◆ Work instructions ◆
Send back all the data below, exactly as given.

(Records from a dataset)
((

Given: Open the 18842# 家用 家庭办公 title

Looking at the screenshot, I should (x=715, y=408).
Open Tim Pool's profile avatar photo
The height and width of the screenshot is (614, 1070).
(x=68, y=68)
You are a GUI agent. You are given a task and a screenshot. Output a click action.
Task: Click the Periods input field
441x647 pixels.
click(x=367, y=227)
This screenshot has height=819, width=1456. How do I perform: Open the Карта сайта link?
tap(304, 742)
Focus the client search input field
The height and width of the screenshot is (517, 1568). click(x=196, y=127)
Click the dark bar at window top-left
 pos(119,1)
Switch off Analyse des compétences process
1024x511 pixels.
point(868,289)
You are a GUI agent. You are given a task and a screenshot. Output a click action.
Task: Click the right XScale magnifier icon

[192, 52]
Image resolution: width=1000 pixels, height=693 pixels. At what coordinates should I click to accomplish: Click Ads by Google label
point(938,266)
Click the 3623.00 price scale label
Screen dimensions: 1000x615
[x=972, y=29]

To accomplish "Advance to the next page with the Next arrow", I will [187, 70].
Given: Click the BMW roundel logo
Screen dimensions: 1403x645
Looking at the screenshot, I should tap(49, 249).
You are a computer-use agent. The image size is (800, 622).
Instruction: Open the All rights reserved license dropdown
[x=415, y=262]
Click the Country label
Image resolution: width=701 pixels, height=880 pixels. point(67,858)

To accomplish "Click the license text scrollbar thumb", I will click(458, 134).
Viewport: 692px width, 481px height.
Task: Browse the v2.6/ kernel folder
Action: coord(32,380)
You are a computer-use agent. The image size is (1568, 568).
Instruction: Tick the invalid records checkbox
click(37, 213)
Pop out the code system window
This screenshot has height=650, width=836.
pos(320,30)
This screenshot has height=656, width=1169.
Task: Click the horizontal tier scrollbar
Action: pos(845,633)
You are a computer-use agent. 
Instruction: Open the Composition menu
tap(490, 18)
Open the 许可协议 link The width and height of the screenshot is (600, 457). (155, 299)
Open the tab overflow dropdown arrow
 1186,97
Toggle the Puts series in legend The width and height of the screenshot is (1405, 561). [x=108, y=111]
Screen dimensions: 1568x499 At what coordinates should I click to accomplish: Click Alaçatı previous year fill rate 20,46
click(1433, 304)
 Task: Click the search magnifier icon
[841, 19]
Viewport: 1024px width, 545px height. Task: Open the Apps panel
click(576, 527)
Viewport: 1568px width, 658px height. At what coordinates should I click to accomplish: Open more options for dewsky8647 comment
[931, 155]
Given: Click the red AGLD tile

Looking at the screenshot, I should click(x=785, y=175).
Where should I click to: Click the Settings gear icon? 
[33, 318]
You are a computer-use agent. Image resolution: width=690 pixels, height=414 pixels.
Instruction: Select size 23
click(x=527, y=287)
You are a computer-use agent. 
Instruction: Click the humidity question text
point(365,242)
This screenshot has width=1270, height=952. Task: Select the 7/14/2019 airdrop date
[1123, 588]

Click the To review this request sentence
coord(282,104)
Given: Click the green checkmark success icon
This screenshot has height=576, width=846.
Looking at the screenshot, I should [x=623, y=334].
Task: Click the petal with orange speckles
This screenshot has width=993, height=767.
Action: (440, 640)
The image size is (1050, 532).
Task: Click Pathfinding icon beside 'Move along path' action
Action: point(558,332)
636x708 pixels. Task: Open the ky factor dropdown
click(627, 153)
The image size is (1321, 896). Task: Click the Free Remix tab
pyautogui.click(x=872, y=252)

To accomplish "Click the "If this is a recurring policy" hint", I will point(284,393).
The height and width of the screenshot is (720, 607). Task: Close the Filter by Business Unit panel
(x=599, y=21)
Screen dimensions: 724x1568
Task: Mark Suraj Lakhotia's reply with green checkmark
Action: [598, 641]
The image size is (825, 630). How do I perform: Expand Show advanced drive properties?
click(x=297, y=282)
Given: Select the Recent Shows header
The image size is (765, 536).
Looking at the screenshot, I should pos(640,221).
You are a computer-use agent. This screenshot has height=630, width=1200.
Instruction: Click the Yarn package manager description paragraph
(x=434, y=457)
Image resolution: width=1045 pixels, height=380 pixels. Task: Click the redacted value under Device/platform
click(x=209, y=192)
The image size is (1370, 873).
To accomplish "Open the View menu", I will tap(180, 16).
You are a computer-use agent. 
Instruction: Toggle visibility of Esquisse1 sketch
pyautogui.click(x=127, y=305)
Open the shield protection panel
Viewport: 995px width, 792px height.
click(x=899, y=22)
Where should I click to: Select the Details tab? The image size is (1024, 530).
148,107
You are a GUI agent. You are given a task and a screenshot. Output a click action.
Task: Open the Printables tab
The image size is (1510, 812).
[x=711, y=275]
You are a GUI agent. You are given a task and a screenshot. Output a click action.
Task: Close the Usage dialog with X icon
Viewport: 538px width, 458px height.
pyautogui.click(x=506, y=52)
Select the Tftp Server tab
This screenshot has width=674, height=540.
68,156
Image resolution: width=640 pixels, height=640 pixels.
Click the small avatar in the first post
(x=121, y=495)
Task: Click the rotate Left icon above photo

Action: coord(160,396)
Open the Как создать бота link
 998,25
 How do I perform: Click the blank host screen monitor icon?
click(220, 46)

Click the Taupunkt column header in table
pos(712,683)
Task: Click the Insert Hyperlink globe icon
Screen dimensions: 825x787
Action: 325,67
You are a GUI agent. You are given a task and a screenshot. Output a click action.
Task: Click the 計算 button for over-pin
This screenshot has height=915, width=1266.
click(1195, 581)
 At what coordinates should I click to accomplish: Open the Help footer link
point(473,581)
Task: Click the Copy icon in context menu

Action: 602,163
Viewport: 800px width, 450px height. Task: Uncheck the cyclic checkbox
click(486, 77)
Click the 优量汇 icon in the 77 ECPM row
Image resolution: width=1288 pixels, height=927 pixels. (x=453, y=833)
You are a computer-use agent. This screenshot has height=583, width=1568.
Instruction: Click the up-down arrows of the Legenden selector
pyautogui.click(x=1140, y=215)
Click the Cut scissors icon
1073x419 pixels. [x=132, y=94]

))

◆ Answer section ◆
Given: Open the 18842# 家用 家庭办公 title

Looking at the screenshot, I should (x=715, y=408).
Open Tim Pool's profile avatar photo
The height and width of the screenshot is (614, 1070).
(x=68, y=68)
You are a GUI agent. You are given a task and a screenshot. Output a click action.
Task: Click the Periods input field
441x647 pixels.
click(x=367, y=227)
This screenshot has height=819, width=1456. How do I perform: Open the Карта сайта link?
tap(304, 742)
Focus the client search input field
The height and width of the screenshot is (517, 1568). click(x=196, y=127)
Click the dark bar at window top-left
 pos(119,1)
Switch off Analyse des compétences process
1024x511 pixels.
point(868,289)
You are a GUI agent. You are given a task and a screenshot. Output a click action.
Task: Click the right XScale magnifier icon

[192, 52]
Image resolution: width=1000 pixels, height=693 pixels. At what coordinates should I click to accomplish: Click Ads by Google label
point(938,266)
Click the 3623.00 price scale label
Screen dimensions: 1000x615
[x=972, y=29]

To accomplish "Advance to the next page with the Next arrow", I will [187, 70].
Given: Click the BMW roundel logo
Screen dimensions: 1403x645
Looking at the screenshot, I should tap(49, 249).
You are a computer-use agent. The image size is (800, 622).
Instruction: Open the All rights reserved license dropdown
[x=415, y=262]
Click the Country label
Image resolution: width=701 pixels, height=880 pixels. point(67,858)

To accomplish "Click the license text scrollbar thumb", I will click(458, 134).
Viewport: 692px width, 481px height.
Task: Browse the v2.6/ kernel folder
Action: coord(32,380)
You are a computer-use agent. The image size is (1568, 568).
Instruction: Tick the invalid records checkbox
click(37, 213)
Pop out the code system window
This screenshot has height=650, width=836.
pos(320,30)
This screenshot has height=656, width=1169.
Task: Click the horizontal tier scrollbar
Action: pos(845,633)
You are a computer-use agent. 
Instruction: Open the Composition menu
tap(490, 18)
Open the 许可协议 link The width and height of the screenshot is (600, 457). (155, 299)
Open the tab overflow dropdown arrow
 1186,97
Toggle the Puts series in legend The width and height of the screenshot is (1405, 561). [x=108, y=111]
Screen dimensions: 1568x499 At what coordinates should I click to accomplish: Click Alaçatı previous year fill rate 20,46
click(1433, 304)
 Task: Click the search magnifier icon
[841, 19]
Viewport: 1024px width, 545px height. Task: Open the Apps panel
click(576, 527)
Viewport: 1568px width, 658px height. At what coordinates should I click to accomplish: Open more options for dewsky8647 comment
[931, 155]
Given: Click the red AGLD tile

Looking at the screenshot, I should click(x=785, y=175).
Where should I click to: Click the Settings gear icon? 
[33, 318]
You are a computer-use agent. Image resolution: width=690 pixels, height=414 pixels.
Instruction: Select size 23
click(x=527, y=287)
You are a computer-use agent. 
Instruction: Click the humidity question text
point(365,242)
This screenshot has width=1270, height=952. Task: Select the 7/14/2019 airdrop date
[1123, 588]

Click the To review this request sentence
coord(282,104)
Given: Click the green checkmark success icon
This screenshot has height=576, width=846.
Looking at the screenshot, I should [x=623, y=334].
Task: Click the petal with orange speckles
This screenshot has width=993, height=767.
Action: (440, 640)
The image size is (1050, 532).
Task: Click Pathfinding icon beside 'Move along path' action
Action: point(558,332)
636x708 pixels. Task: Open the ky factor dropdown
click(627, 153)
The image size is (1321, 896). Task: Click the Free Remix tab
pyautogui.click(x=872, y=252)

To accomplish "Click the "If this is a recurring policy" hint", I will point(284,393).
The height and width of the screenshot is (720, 607). Task: Close the Filter by Business Unit panel
(x=599, y=21)
Screen dimensions: 724x1568
Task: Mark Suraj Lakhotia's reply with green checkmark
Action: [598, 641]
The image size is (825, 630). How do I perform: Expand Show advanced drive properties?
click(x=297, y=282)
Given: Select the Recent Shows header
The image size is (765, 536).
Looking at the screenshot, I should pos(640,221).
You are a computer-use agent. This screenshot has height=630, width=1200.
Instruction: Click the Yarn package manager description paragraph
(x=434, y=457)
Image resolution: width=1045 pixels, height=380 pixels. Task: Click the redacted value under Device/platform
click(x=209, y=192)
The image size is (1370, 873).
To accomplish "Open the View menu", I will tap(180, 16).
You are a computer-use agent. 
Instruction: Toggle visibility of Esquisse1 sketch
pyautogui.click(x=127, y=305)
Open the shield protection panel
Viewport: 995px width, 792px height.
click(x=899, y=22)
Where should I click to: Select the Details tab? The image size is (1024, 530).
148,107
You are a GUI agent. You are given a task and a screenshot. Output a click action.
Task: Open the Printables tab
The image size is (1510, 812).
[x=711, y=275]
You are a GUI agent. You are given a task and a screenshot. Output a click action.
Task: Close the Usage dialog with X icon
Viewport: 538px width, 458px height.
pyautogui.click(x=506, y=52)
Select the Tftp Server tab
This screenshot has width=674, height=540.
68,156
Image resolution: width=640 pixels, height=640 pixels.
Click the small avatar in the first post
(x=121, y=495)
Task: Click the rotate Left icon above photo

Action: coord(160,396)
Open the Как создать бота link
 998,25
 How do I perform: Click the blank host screen monitor icon?
click(220, 46)

Click the Taupunkt column header in table
pos(712,683)
Task: Click the Insert Hyperlink globe icon
Screen dimensions: 825x787
Action: 325,67
You are a GUI agent. You are given a task and a screenshot. Output a click action.
Task: Click the 計算 button for over-pin
This screenshot has height=915, width=1266.
click(1195, 581)
 At what coordinates should I click to accomplish: Open the Help footer link
point(473,581)
Task: Click the Copy icon in context menu

Action: 602,163
Viewport: 800px width, 450px height. Task: Uncheck the cyclic checkbox
click(486, 77)
Click the 优量汇 icon in the 77 ECPM row
Image resolution: width=1288 pixels, height=927 pixels. (x=453, y=833)
You are a computer-use agent. This screenshot has height=583, width=1568.
Instruction: Click the up-down arrows of the Legenden selector
pyautogui.click(x=1140, y=215)
Click the Cut scissors icon
1073x419 pixels. [x=132, y=94]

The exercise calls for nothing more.